The latest piece of ammunition for these critics came in a study from a number of prominent researchers showing that children in schools that were closed for longer periods of time fell furthest behind during the pandemic. This effect was largest in the poorest school districts.

This study was written up in a major article in the New York Times. The piece noted that students in the schools closed longest fell more than half a year behind as a result of the pandemic.

There seem to be many people anxious to mispresent the findings of this study. While it does show that students fell further behind the longer their schools were closed, it also shows that the bulk of the learning loss was due to the pandemic, not the school closings.

In the schools that were closed for the shortest duration, students in grades 3 through 8, fell 0.35 years behind grade level on math scores. In the schools that were closed longest they fell 0.57 years behind. This means that the extra period of closing was responsible for a loss of 0.22 years, roughly 40 percent of the total. And this is the additional loss for schools that were closed longest compared to schools that were closed the shortest, most obviously fell somewhere in the middle.

Of course, it is better not to have students lose any ground in their education, especially those from under-privileged backgrounds. But we need to be clear that even in the most extreme cases the issue was the 0.22 years, not the full pandemic loss.

And requiring in-person instruction did pose real risks, if not to the students, certainly to teachers and their families. It is understandable that a teacher with a serious health condition, or who had a family member with a serious health condition, would be reluctant to expose themselves to the pandemic any more than absolutely necessary, at least until the vaccines were widely available. And it is certainly understandable that the unions that represented these teachers would act to protect them.
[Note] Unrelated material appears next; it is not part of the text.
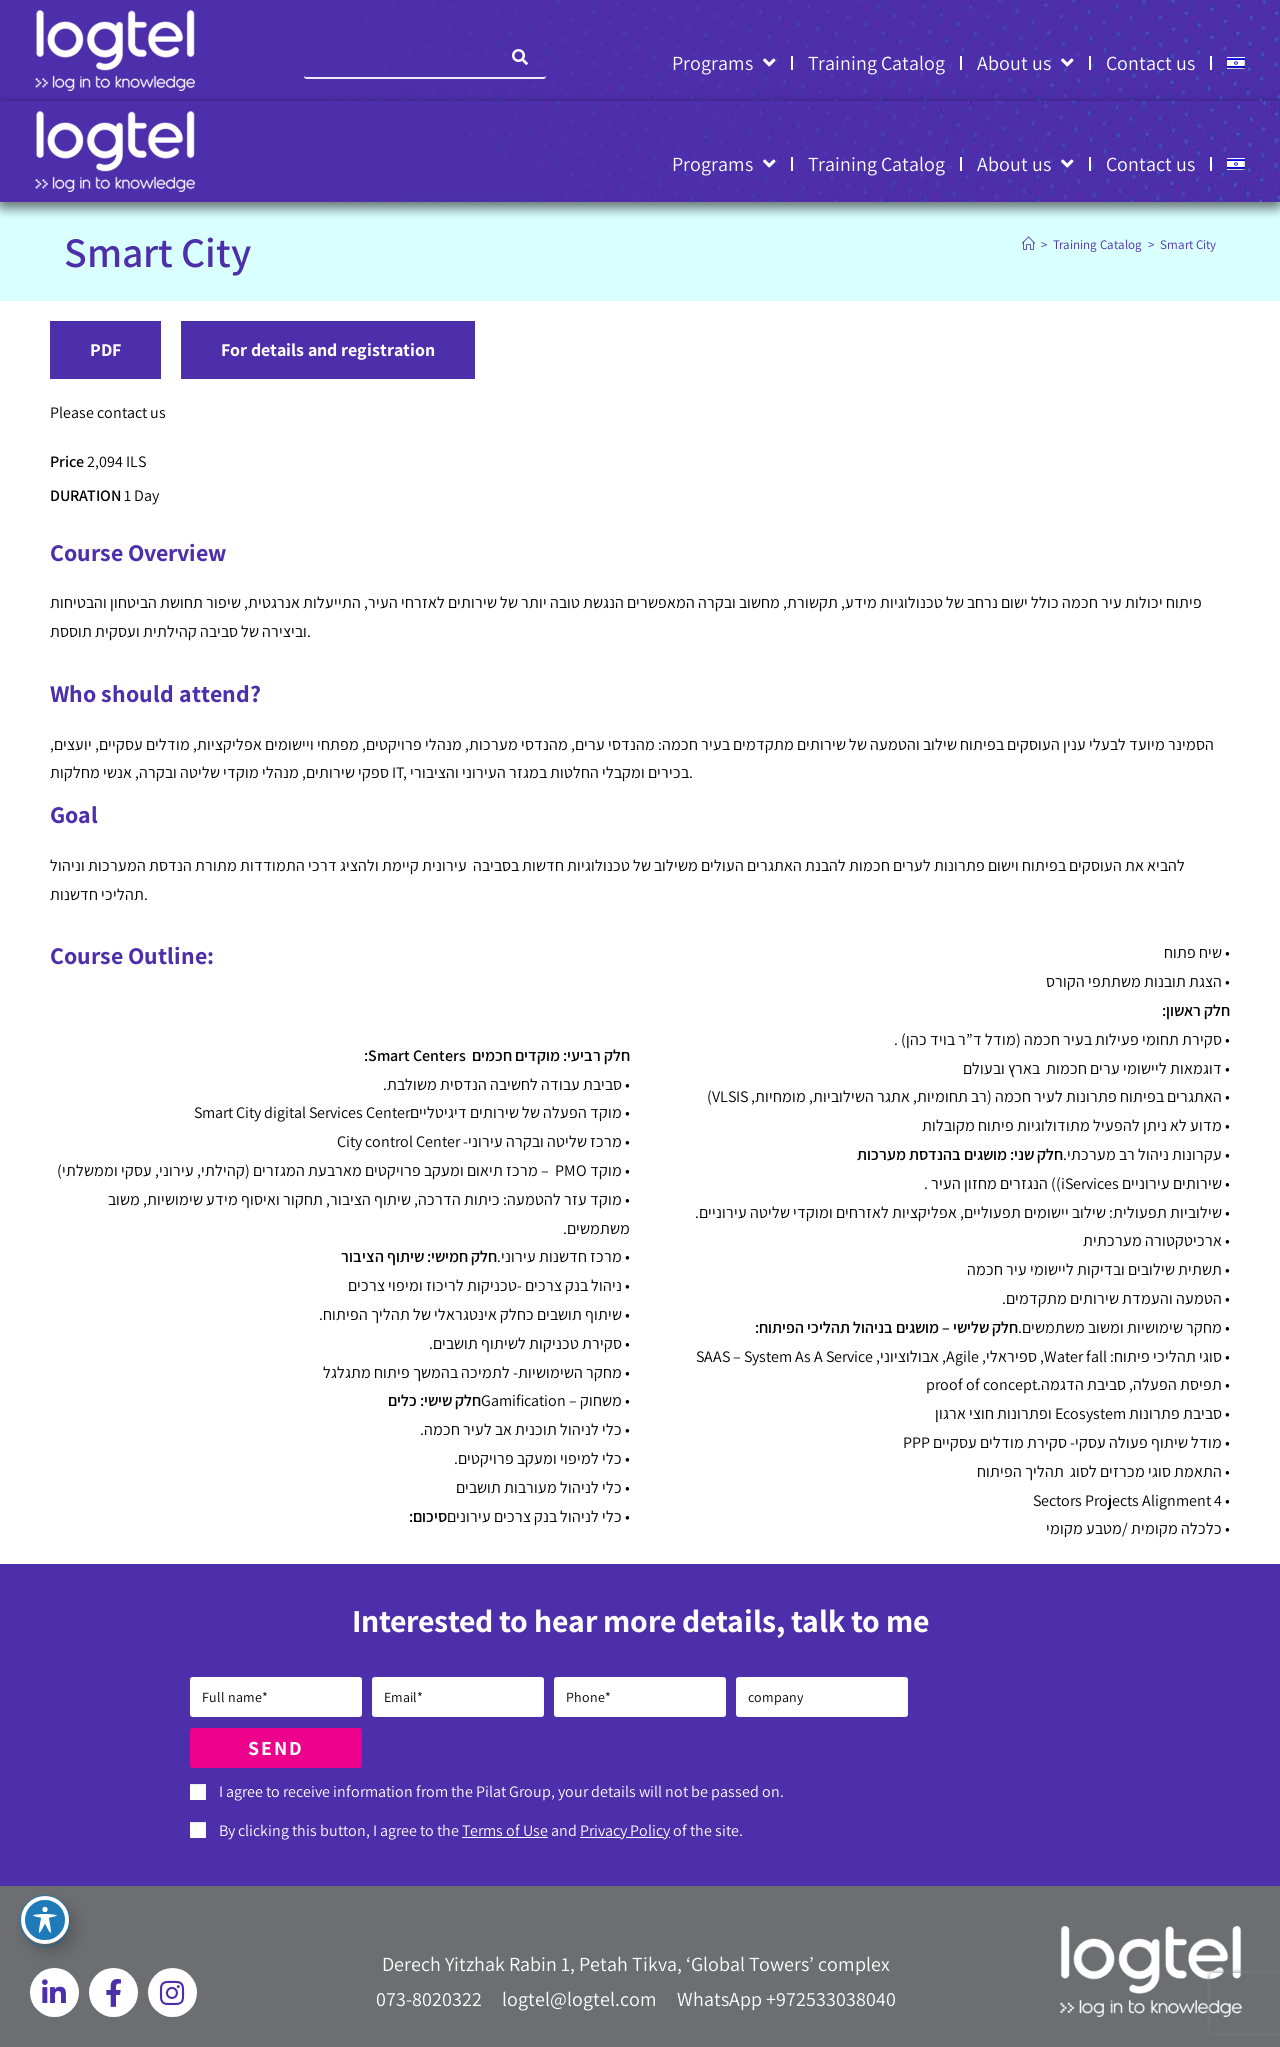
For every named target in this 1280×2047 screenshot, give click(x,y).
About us (1025, 63)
We can argue that the cities that gave in to pressure from teachers and their unions made the wrong call, but we need to have a clear eye of what was at stake. It was 0.22 years of learning – definitely an unfortunate loss, but probably not something we would consider a disaster in most contexts.

Vaccines for the World?

While the New York Times has ample space for the argument that we kept schools closed longer than necessary, it’s worth noting something that we don’t see widely being relitigated: the availability of vaccines, as well as tests and treatments. Given the extraordinary nature of the worldwide Covid pandemic, it would have been reasonable to suspend normal rules on patents and intellectual property and have worldwide sharing of technology related to vaccines, tests, and treatments.

This would have meant an international agreement where the United States, Europe, China, India, and everyone else involved in research related to the pandemic would agree to make all their relevant technology fully open. This means putting everything up on the Internet so that researchers everywhere had access to the same knowledge that they could criticize and build on.[1]

It also meant that as soon as a technology was shown to be successful, anyone anywhere could take advantage of it. There have been many boasts about the speed with which Operation Warp Speed developed effective vaccines. This was indeed impressive, but effective vaccines were also developed in roughly the same time frame in China and Europe, and only a little bit slower in India and Cuba.

Vaccines were in short supply in much of the world in 2021 and into 2022. If all the vaccines were fully open-sourced, so that anyone could produce them, we almost certainly would have vaccinated the bulk of the world’s population much more quickly. This would have hugely slowed the spread, likely preventing the development of the omicron strain and possibly even the delta strain. Millions of lives could have been saved and tens of millions of infections prevented.

Would all the countries of the world have agreed to this sort of pandemic cooperation? We’ll never know, but we do know that we didn’t try and the failure to have such cooperation was enormously costly in terms of lives lost, health, and economic damage.

It might be worth giving some thought to this issue. We can spend as much time as we want beating up liberals for respecting teachers’ health concerns, at the cost of 0.2 years of lost learning. But maybe we can also spend a little time asking if there are not ways to do medical research that better serve society, even if they may perhaps not be as good for the pharmaceutical industry’s profits.  

[1] We could compensate companies after the fact for the profits that they lost due to the sharing of their technology.